**Activity**
Go through the data and copy every line in which "arrow" appears.

═════ Supplied data

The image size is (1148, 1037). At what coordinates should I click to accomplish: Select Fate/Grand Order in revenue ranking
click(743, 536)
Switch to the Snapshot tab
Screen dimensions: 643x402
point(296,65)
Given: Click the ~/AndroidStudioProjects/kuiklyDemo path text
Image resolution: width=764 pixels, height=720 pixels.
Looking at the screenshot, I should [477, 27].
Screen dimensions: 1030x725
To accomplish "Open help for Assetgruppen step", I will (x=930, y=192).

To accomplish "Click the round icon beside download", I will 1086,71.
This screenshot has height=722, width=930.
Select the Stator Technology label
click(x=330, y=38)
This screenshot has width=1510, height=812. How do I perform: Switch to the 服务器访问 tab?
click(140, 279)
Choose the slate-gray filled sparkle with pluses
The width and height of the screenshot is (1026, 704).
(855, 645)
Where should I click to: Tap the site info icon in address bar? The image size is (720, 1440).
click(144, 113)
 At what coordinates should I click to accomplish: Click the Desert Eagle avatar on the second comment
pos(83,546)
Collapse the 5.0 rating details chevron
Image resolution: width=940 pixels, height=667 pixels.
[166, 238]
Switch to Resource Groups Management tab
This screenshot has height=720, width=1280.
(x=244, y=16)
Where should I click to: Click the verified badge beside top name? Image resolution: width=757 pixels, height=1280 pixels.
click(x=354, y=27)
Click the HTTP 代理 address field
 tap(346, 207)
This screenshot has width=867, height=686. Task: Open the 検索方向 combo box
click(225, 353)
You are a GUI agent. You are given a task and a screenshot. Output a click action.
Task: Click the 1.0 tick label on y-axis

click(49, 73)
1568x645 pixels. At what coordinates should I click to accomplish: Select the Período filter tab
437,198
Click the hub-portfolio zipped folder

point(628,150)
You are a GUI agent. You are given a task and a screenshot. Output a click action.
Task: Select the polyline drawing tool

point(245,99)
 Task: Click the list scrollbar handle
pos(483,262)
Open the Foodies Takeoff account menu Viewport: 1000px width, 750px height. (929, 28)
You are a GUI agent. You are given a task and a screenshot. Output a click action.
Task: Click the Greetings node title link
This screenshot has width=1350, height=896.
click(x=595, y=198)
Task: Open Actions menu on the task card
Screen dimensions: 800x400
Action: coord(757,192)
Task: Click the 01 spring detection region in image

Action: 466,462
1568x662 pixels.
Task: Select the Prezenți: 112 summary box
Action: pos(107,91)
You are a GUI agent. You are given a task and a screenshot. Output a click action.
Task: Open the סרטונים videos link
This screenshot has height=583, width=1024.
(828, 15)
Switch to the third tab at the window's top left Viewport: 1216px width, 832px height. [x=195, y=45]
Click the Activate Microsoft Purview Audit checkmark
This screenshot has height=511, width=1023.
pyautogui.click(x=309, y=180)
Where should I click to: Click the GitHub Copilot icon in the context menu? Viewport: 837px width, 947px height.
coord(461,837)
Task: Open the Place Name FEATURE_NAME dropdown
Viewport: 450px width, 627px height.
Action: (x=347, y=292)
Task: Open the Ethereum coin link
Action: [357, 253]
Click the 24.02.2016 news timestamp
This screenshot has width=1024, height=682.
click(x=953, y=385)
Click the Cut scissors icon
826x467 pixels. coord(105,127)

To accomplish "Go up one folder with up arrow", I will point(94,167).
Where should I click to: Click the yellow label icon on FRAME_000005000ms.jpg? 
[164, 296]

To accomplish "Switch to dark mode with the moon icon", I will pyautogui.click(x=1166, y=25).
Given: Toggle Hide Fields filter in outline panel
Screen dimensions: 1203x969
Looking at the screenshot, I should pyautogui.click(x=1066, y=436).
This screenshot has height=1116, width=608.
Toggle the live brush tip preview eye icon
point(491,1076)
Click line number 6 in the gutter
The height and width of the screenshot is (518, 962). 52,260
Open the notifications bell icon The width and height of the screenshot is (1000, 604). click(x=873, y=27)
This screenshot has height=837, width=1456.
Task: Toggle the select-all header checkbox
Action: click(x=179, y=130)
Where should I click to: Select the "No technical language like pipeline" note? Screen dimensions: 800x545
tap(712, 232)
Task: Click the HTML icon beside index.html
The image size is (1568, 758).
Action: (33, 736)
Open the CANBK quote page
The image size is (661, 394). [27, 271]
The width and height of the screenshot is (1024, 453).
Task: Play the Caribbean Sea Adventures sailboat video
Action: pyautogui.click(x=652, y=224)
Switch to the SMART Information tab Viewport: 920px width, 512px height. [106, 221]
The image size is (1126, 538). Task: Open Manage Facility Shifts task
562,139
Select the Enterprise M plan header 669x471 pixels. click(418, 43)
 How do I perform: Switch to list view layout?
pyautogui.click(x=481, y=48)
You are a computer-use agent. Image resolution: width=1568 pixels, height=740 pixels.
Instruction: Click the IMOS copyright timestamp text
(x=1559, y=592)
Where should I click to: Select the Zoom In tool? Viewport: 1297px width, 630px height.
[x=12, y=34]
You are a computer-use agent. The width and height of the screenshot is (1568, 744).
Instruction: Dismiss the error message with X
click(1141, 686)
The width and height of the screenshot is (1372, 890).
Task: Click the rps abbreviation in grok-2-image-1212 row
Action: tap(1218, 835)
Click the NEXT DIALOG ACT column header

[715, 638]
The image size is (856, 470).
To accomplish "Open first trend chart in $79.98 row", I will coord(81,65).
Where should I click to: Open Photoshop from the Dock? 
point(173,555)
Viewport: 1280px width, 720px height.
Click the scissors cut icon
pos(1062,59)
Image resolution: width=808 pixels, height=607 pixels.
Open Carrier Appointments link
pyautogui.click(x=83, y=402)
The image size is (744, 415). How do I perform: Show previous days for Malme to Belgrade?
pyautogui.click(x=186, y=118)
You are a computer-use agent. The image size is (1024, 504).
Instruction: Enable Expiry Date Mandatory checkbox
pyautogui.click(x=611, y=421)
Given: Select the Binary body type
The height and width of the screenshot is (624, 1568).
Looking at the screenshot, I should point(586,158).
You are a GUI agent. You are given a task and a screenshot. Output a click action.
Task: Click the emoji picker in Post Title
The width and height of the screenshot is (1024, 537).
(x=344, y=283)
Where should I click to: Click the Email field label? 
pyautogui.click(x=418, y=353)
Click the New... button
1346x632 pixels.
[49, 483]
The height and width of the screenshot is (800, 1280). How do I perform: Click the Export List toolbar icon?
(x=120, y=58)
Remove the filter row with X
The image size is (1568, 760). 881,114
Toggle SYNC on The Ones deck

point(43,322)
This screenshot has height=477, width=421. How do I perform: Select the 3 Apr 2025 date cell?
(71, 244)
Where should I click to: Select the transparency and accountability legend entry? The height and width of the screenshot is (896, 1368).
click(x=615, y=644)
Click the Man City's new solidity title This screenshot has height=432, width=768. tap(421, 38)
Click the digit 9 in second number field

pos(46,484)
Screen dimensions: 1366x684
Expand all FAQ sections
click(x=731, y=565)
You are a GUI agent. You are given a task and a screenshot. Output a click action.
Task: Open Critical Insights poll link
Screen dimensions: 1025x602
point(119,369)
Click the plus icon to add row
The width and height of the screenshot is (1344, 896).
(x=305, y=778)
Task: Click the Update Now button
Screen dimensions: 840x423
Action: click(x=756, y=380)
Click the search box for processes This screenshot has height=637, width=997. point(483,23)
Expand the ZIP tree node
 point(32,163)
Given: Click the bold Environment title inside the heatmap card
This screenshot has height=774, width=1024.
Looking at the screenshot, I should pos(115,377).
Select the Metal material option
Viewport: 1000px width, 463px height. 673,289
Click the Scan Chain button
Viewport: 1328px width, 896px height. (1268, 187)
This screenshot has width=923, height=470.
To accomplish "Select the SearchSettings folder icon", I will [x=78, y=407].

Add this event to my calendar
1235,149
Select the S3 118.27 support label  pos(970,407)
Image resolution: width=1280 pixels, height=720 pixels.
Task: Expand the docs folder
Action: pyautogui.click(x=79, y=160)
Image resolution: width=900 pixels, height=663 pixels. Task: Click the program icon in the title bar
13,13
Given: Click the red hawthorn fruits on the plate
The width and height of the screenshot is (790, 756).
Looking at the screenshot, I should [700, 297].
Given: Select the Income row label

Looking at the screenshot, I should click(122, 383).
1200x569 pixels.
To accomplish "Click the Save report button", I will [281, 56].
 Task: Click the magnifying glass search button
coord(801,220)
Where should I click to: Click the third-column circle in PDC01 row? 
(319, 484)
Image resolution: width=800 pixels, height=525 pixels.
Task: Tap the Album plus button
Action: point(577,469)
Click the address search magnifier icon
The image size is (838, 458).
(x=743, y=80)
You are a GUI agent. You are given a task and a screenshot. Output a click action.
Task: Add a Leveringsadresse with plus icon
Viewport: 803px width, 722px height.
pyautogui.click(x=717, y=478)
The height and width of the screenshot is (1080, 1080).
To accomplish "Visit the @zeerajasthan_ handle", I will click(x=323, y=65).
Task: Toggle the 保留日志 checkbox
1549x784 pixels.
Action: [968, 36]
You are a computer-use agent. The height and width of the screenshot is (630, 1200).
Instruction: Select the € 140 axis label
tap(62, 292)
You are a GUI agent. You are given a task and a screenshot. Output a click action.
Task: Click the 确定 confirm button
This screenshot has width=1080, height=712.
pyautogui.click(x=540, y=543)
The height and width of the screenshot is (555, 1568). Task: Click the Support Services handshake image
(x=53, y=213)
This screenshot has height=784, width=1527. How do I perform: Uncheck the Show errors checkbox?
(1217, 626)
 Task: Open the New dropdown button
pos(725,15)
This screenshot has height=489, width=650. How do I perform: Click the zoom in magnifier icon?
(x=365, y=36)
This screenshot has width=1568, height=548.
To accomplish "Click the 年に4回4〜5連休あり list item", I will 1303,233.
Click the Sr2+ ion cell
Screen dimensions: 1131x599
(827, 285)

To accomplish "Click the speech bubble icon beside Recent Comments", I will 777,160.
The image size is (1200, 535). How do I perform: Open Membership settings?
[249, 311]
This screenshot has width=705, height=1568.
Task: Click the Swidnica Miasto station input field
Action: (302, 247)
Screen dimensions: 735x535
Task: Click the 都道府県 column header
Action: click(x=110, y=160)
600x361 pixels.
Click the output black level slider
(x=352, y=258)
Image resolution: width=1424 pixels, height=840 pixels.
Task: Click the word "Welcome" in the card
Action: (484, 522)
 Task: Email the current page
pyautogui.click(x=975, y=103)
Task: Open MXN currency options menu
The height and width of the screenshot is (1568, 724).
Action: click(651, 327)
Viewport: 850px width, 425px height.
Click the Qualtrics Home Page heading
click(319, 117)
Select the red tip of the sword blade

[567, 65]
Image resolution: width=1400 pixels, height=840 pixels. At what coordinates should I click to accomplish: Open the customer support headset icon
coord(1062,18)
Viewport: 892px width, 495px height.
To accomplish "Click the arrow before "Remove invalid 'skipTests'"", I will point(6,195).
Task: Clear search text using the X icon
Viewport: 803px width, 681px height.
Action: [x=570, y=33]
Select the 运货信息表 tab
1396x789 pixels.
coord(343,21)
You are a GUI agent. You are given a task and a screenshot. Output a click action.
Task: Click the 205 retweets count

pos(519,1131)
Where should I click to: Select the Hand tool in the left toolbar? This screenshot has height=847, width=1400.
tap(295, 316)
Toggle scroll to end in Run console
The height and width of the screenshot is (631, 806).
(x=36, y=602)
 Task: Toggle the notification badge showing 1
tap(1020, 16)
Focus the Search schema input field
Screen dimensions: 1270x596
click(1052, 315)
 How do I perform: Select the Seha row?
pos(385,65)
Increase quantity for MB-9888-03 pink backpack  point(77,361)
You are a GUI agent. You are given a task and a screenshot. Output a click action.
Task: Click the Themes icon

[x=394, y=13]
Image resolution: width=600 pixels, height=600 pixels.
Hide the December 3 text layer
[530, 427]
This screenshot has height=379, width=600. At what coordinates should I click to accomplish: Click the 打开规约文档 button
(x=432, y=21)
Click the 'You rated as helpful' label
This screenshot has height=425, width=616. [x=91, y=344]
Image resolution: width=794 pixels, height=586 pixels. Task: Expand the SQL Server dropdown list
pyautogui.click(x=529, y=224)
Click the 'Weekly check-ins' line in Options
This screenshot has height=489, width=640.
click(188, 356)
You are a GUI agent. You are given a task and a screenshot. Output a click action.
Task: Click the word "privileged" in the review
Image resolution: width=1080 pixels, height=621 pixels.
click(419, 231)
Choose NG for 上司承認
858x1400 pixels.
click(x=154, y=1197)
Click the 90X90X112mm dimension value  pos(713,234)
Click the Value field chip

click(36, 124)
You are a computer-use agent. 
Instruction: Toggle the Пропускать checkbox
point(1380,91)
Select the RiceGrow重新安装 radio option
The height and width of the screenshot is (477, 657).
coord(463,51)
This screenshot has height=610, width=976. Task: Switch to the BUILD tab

══════════

**Reply**
To accomplish "Go up one folder with up arrow", I will point(94,167).
To accomplish "Click the arrow before "Remove invalid 'skipTests'"", I will point(6,195).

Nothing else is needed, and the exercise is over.